Inituition of Significance is available on amazon and barnes and noble and the publisher’s site, Wipf and Stock. I have a limited supply for $10 each, you can just email me or place an order on my website.
Here are some ideas that came to mind while reading a book review about mathematical realism, by Michael Barany, in The Spectator (May, 2020 US edition, reviewing The Mathematics of the Gods and the Algorithms of Men: A Cultural History by Paolo Zellini, translated by Erica Segre).
This is of interest to me because of some things I’m working on for my next book. There is this idea of mathematical realism which suggests that mathematical concepts are an “out-there,” objective real thing to be discovered, as opposed to only an internal, subjective thing to be invented and projected onto reality. When I say mathematical realism, you can think also of things like computer algorithms, and, pertinent to my book, dualisms such as those in binary opposition according to linguistic (de Saussure) and culture (Levi-Strauss) structuralists.
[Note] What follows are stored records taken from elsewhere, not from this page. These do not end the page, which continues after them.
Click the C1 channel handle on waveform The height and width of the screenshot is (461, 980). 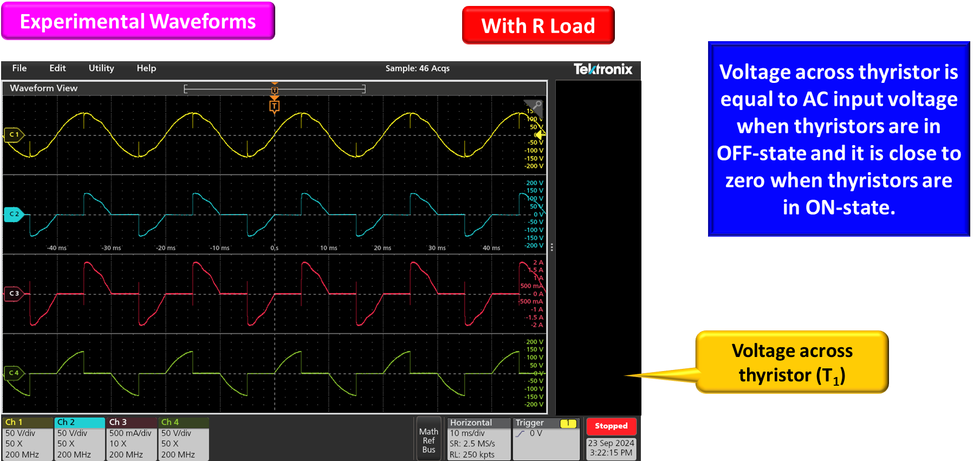(x=14, y=134)
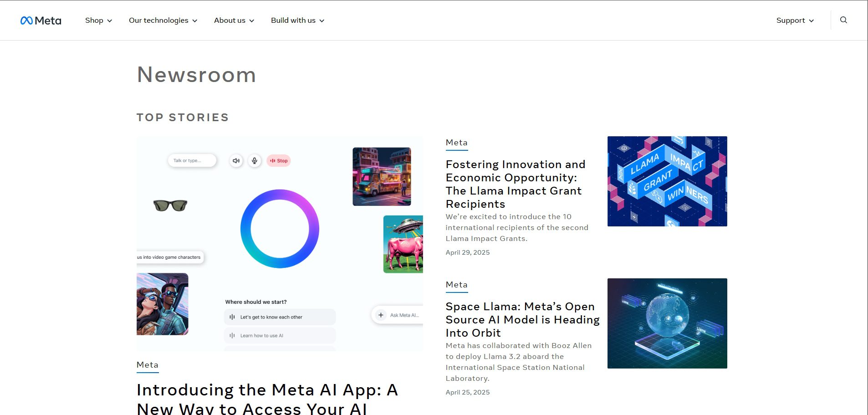This screenshot has width=868, height=415.
Task: Click the Llama Impact Grant Winners thumbnail
Action: (667, 181)
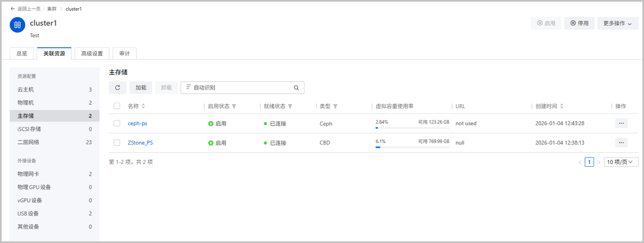Click the cluster1 avatar icon
Screen dimensions: 644x243
(x=17, y=25)
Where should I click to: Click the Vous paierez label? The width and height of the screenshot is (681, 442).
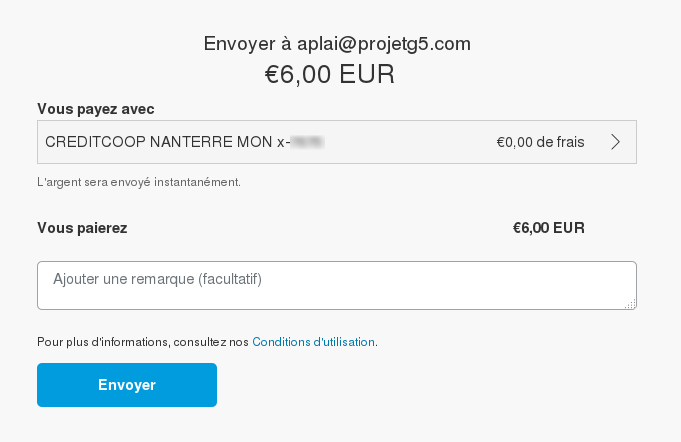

I keep thinking maybe I’m wandering too far afield, worrying about stuff like this, but actually it’s pretty fundamental to the reality of things. There is a war going on between idealism, which says 2+2=4 is a real thing, and flattened-out nominalism, which says it’s only a mental construct, there are no ideals. So it’s not just 2+2. It’s truth, beauty, morality, honesty, virtue, and so on. And ultimately God.
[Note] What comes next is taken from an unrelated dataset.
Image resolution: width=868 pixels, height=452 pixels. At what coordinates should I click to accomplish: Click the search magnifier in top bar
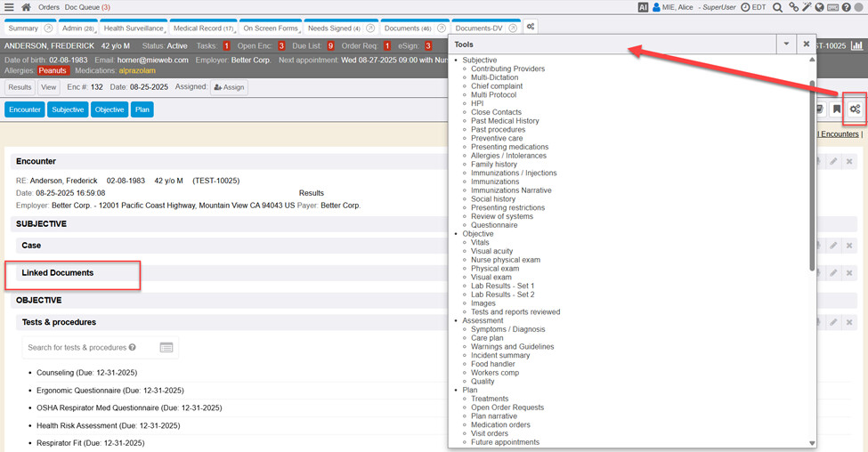(777, 7)
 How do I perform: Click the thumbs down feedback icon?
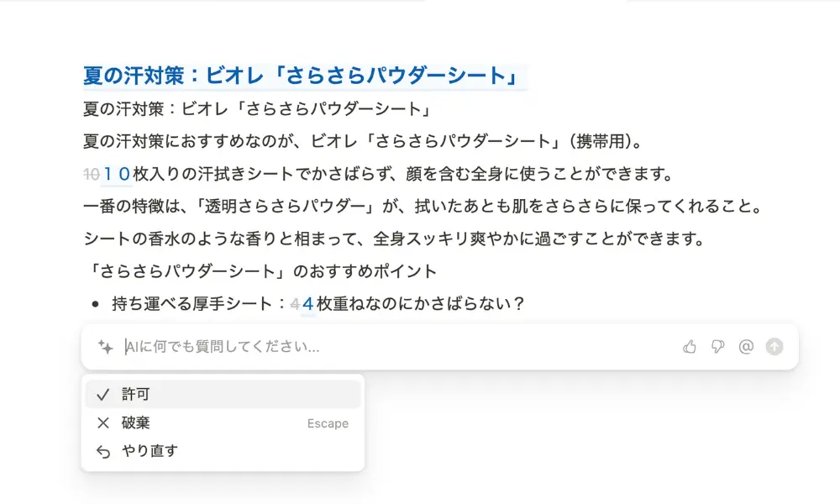(x=718, y=347)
The reviewer noted an under-sold insight of the author:
“inverting the relation between numbers and what they enumerate, is most timely and relevant. Scholars, activists, policy-makers and many others are grappling with the urgent problem of computation and reality in data-driven societies. The data points that shape our lives derive from a tiny (if worryingly growing) fraction of our experience. Algorithms transform these data into analyses, predictions and actions, making new and consequential realities that override the lived experiences they purport to represent.”
My emphasis. This is just a review of a book, but the emphasized part got my attention. When computer programmers program, and mathematicians do math, are they discovering something, or inventing something?
Mathematical realism, in my estimation, is just one instance of idealism. That idealism can be conflated with a new kind of hyperrealism. Think of Jean Beaudrillard, who considers an idea like the Hegel’s geist, or spirit of the age, and takes it farther, to mean a collectively-held realm of human interaction that we take as more real than person-to-person exchanges. So you have the whole internet, and collectively-viewed media, which form a hyper-real imagined reality. In our imaginations it is more “real” than our personal interactions.
There is some way in which people don’t even consider something real until it’s been posted on-line, kind of like when people go on vacation and take a bunch of pictures instead of just enjoying it, because it’s somehow more real if it’s recorded, even if that means walking around with a camera stuck to your face the whole time. It doesn’t count if it’s not uploaded to the cloud and joined in that way to the mind of all humanity. Why this happens and why it matters is that the collective mind of humanity is a sort of substitute form of transcendent idealism. It takes the place of God.
Anyway it occurs to me that with the coronavirus you can see this played out at hyper-speed. No one knows the facts, and there are alternative ideas swirling around that constitute their own reality. A few weeks ago health officials (like the WHO) actively tried to dissuade people from wearing masks, because they were unsafe and unhelpful and maybe create more problems than they solve. Now health officials (mostly) say the exact opposite. Why? Because of new discoveries about the virus (or about masks)? No, because masks are more available now. So you might ask when were they lying: before, nor now?
Answer in an age that throws off idealism: who cares? What matters is the hyper-reality, not the physical reality. We create, through brutal social power struggle, the reality we want (masks=good; masks=bad). Of course we don’t do this with any consensus as to value, because there is none, other than the fumes of Judaeo-Christian mores still extant among the influences in society.